*Objective 1*
Could you rewrite everything from "Watching a show" down to "(Jul 18, 2000)" in the flexible ganache thread, putting "agar" in place of "gelatin"?
*Objective 2*
Can you carry the flexible ganache thread forward from its last line?

*Supplied passage*
# Flexible Chocolate Ganache



## amberlynn (Feb 12, 2006)

Watching a show on Food Network, I saw a plated dessert that had the garnish of flexible chocolate ganache. I think its really cool and would love the recipe to make it. Can someone please give me a recipe for making flexible ganache? I believe it might contain gelatin... 

Thanks!


----------



## nick.shu (Jul 18, 2000)

I do believe that you may be referring to whats known as "Plastic Chocolate", which is a pliable moldable ganache.

I dont have a recipe off hand, but if you google it or request a recipe from someone here, Im sure that you will be helped out.


----------



## kayakado (Sep 25, 2003)

The Cake Bible by Rose Levy Berenbaum has a recipe for it and here's one for Wilton's candy melts - a cheap way to experiment

*

14 oz. package of Candy Melts
1/3 cup light corn syrup

Directions

1. Melt Candy Melts following package directions. Add corn syrup and stir to blend. Turn out mixture onto waxed paper and let set at room temperature to dry. Wrap well and store at room temperature until needed. Candy Clay handles best if hardened overnight.

*Stored data*
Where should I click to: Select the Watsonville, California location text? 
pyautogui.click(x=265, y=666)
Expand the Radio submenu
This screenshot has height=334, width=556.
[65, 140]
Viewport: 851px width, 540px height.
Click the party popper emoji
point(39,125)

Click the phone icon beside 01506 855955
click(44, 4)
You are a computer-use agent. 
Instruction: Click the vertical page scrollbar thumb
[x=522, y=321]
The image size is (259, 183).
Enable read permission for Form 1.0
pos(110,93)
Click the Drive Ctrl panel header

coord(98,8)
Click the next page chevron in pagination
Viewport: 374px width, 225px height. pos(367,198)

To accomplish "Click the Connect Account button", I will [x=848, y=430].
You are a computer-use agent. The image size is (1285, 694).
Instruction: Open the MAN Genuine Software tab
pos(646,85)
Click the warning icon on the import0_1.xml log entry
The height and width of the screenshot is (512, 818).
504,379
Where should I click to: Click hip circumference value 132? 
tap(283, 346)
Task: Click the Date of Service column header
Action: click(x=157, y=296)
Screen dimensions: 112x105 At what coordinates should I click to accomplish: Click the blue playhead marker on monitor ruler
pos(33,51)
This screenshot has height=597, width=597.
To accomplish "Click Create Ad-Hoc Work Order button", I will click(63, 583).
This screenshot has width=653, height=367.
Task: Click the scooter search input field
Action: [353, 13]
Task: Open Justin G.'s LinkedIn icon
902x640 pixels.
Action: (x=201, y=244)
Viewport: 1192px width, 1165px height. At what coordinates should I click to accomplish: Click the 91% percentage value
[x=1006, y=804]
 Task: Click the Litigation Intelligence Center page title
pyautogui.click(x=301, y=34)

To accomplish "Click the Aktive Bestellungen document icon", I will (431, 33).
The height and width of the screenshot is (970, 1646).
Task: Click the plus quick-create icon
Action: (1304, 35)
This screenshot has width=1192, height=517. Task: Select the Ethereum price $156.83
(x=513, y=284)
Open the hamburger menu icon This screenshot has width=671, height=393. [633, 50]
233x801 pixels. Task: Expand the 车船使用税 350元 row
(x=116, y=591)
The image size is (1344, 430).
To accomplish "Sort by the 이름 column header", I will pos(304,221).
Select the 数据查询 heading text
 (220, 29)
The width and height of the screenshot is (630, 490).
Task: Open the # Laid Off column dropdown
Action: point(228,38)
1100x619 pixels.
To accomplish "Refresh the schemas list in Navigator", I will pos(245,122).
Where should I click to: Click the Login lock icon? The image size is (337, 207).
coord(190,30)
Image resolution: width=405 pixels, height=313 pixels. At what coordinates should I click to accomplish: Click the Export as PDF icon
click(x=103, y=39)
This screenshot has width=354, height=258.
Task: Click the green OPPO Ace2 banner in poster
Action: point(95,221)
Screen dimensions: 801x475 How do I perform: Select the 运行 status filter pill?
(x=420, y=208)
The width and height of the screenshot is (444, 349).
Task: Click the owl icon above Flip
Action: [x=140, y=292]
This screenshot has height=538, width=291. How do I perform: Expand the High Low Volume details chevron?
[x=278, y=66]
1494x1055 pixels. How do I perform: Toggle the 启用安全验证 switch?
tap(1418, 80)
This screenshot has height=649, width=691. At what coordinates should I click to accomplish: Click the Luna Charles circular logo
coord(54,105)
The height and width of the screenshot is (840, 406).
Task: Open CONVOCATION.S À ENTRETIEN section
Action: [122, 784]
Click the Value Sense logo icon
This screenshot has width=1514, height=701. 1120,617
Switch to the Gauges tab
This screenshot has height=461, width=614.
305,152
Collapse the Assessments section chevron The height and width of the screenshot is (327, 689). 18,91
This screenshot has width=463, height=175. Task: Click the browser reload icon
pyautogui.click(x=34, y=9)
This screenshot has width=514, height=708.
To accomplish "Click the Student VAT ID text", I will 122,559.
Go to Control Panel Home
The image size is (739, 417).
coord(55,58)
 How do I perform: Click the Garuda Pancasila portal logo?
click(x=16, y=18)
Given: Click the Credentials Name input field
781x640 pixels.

*Exercise output 1*
Watching a show on Food Network, I saw a plated dessert that had the garnish of flexible chocolate ganache. I think its really cool and would love the recipe to make it. Can someone please give me a recipe for making flexible ganache? I believe it might contain agar... 

Thanks!


----------



## nick.shu (Jul 18, 2000)

*Exercise output 2*
To Tint: Candy Clay may be tinted using Wilton Candy or Icing Colors. Knead in color until well blended.
To Use: Candy Clay will be very hard at the start; knead a small portion at a time until workable. If Candy Clay gets too soft, set aside at room temperature or refrigerate briefly. When rolling out Candy Clay, sprinkle work surface with cornstarch to prevent sticking; roll to approximately 1/8 inch thickness.
To store: Prepared Candy Clay will last for several weeks at room temperature in a sealed container.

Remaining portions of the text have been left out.